Segundo o Anuário da justiça Brasil 2024, 12% de todos os novos casos propostos em 2023 eram pedidos de indenização por danos morais ou materiais. Segundo os juristas, uma das razões para isso é o aumento da consciência dos cidadãos acerca de seus direitos, mas também, a advocacia predatória.

Independente das razões, os processos por danos morais tem aumentado no país e os advogados e advogadas precisam estar preparados para esses casos. Assim, vamos explanar um pouco mais sobre danos morais neste artigo.

O que são danos morais?

O art. 5º da constituição federal institui o Direito à indenização por danos morais e materiais:

Art. 5º Todos são iguais perante a lei, sem distinção de qualquer natureza, garantindo-se aos brasileiros e aos estrangeiros residentes no País a inviolabilidade do direito à vida, à liberdade, à igualdade, à segurança e à propriedade, nos termos seguintes:

[…]

X – são invioláveis a intimidade, a vida privada, a honra e a imagem das pessoas, assegurado o direito a indenização pelo dano material ou moral decorrente de sua violação;

Mas, quais seriam esses danos morais?

Danos morais são aqueles que provocam algum prejuízo moral ou psicológico a outrem, por exemplo, ofensas à honra, a reputação, a imagem, intimidade ou privacidade da pessoa.

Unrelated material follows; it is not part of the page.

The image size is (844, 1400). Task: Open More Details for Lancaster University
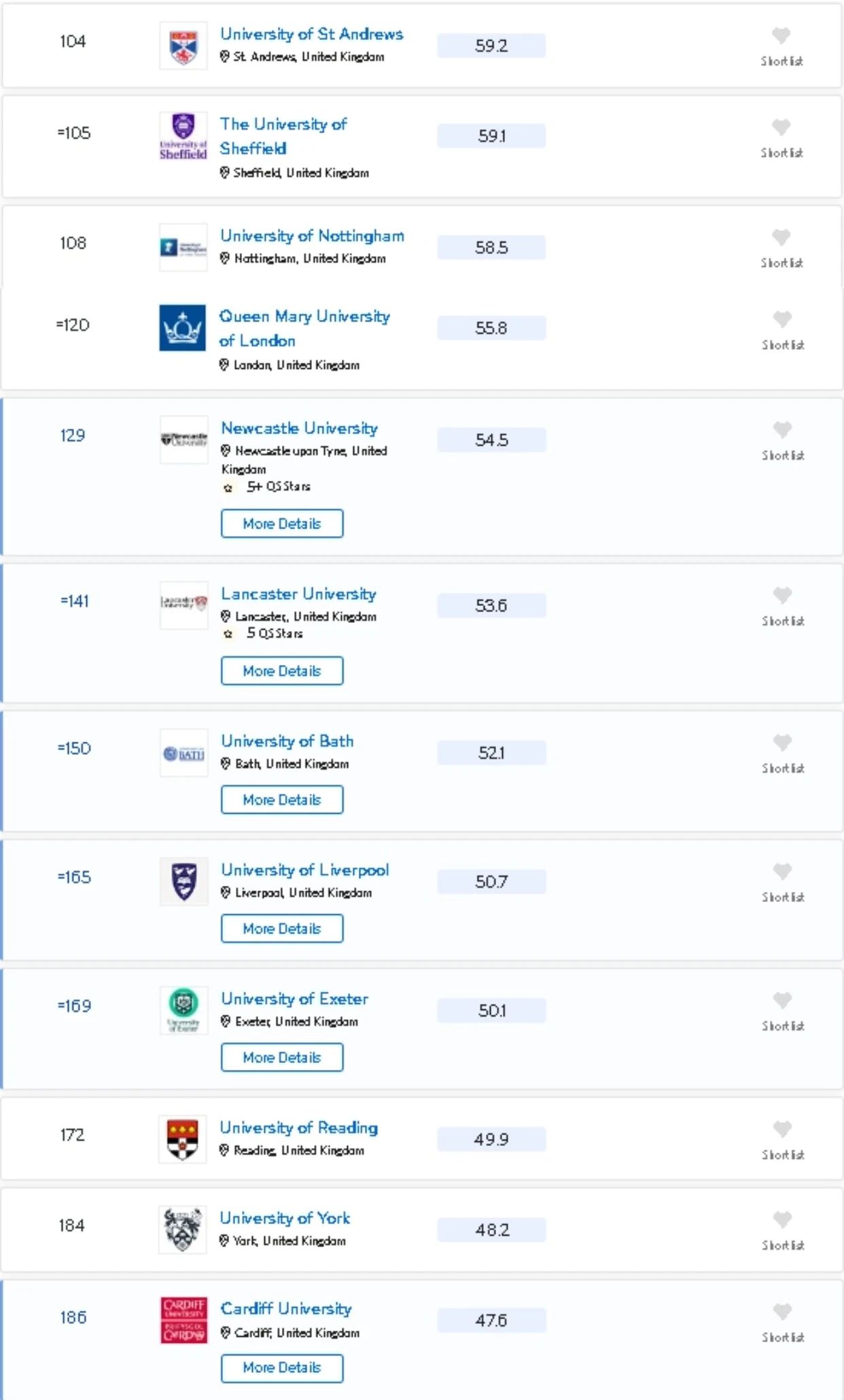point(282,671)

Entretanto, os danos morais não se limitam a vida pessoal dos cidadãos e, portanto, as leis também falam sobre danos morais trabalhistas, consumeristas, entre outros, que falaremos a seguir.

Quais os tipos de danos morais?

Os danos morais podem ser subdivididos por áreas. Por exemplo, dano moral trabalhista ou consumerista. Dentro de cada um deles, também podem ser inclusas a tipificação do ato, como o assédio moral, o bullying, etc…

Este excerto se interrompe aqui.